Google Cloud customers can access Hypercompute Cluster with A3 Ultra VMs and Titanium ML network adapters in November.
These products address enterprise customer requests for optimized GPU utilization and simplified access to high-performance AI Infrastructure, said Pichika.
“Hypercompute Cluster provides an easy-to-use solution for enterprises to leverage the power of AI Hypercomputer for large-scale AI training and inference,” he said by email.
Google Cloud is also preparing racks for NVIDIA’s upcoming Blackwell GB200 NVL72 GPUs, anticipated for adoption by hyperscalers in early 2025. Once available, these GPUs will connect to Google’s Axion-processor-based VM series, leveraging Google’s custom Arm processors.
Pichika declined to directly address whether the timing of Hypercompute Cluster or Titanium ML was connected to delays in the delivery of Blackwell GPUs: “We’re excited to continue our work together to bring customers the best of both technologies.”
Two more services, the Hyperdisk ML AI/ML focused block storage service and the Parallestore AI/HPC focused parallel file system, are now generally available.
Google Cloud services can be reached across numerous international regions.

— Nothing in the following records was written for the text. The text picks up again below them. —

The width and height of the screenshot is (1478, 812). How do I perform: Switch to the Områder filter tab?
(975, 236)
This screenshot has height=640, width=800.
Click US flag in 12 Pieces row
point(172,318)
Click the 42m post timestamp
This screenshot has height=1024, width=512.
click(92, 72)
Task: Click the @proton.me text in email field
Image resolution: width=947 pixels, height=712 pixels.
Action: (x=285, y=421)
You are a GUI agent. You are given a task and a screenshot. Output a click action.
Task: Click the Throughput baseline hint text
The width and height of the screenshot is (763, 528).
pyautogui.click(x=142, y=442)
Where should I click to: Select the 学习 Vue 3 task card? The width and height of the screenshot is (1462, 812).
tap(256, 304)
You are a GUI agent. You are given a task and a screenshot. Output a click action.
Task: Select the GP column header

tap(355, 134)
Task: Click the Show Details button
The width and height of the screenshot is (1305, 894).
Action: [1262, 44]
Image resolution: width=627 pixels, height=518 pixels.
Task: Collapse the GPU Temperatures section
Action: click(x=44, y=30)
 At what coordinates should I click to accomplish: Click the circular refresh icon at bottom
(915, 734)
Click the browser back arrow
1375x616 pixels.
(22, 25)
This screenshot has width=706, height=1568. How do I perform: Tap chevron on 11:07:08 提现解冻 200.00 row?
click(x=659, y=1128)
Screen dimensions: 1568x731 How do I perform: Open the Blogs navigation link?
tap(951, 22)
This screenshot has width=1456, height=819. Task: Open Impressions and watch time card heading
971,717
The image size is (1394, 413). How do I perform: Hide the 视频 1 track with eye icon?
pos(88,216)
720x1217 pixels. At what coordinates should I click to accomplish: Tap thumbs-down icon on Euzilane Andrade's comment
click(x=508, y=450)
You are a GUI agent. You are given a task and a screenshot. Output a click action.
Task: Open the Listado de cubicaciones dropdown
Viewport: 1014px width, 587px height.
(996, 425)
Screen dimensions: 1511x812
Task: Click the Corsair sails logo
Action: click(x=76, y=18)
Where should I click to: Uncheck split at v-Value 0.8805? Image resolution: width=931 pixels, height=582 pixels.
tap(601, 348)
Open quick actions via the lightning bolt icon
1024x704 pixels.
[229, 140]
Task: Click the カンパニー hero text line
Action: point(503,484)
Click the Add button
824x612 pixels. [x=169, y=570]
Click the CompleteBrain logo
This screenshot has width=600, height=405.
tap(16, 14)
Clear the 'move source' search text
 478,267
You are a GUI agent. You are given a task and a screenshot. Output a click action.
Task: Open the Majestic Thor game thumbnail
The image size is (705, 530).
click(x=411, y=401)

Competitors to Google Cloud for AI hosting
Google Cloud competes primarily with Amazon Web Services and Microsoft Azure in cloud hosting of large language models. Alibaba, IBM, Oracle, VMware, and others offer similar stables of large language model resources, although not always at the same scale.
According to Statista, Google Cloud held 10% of the cloud infrastructure services market worldwide in Q1 2024. Amazon AWS held 34% and Microsoft Azure held 25%.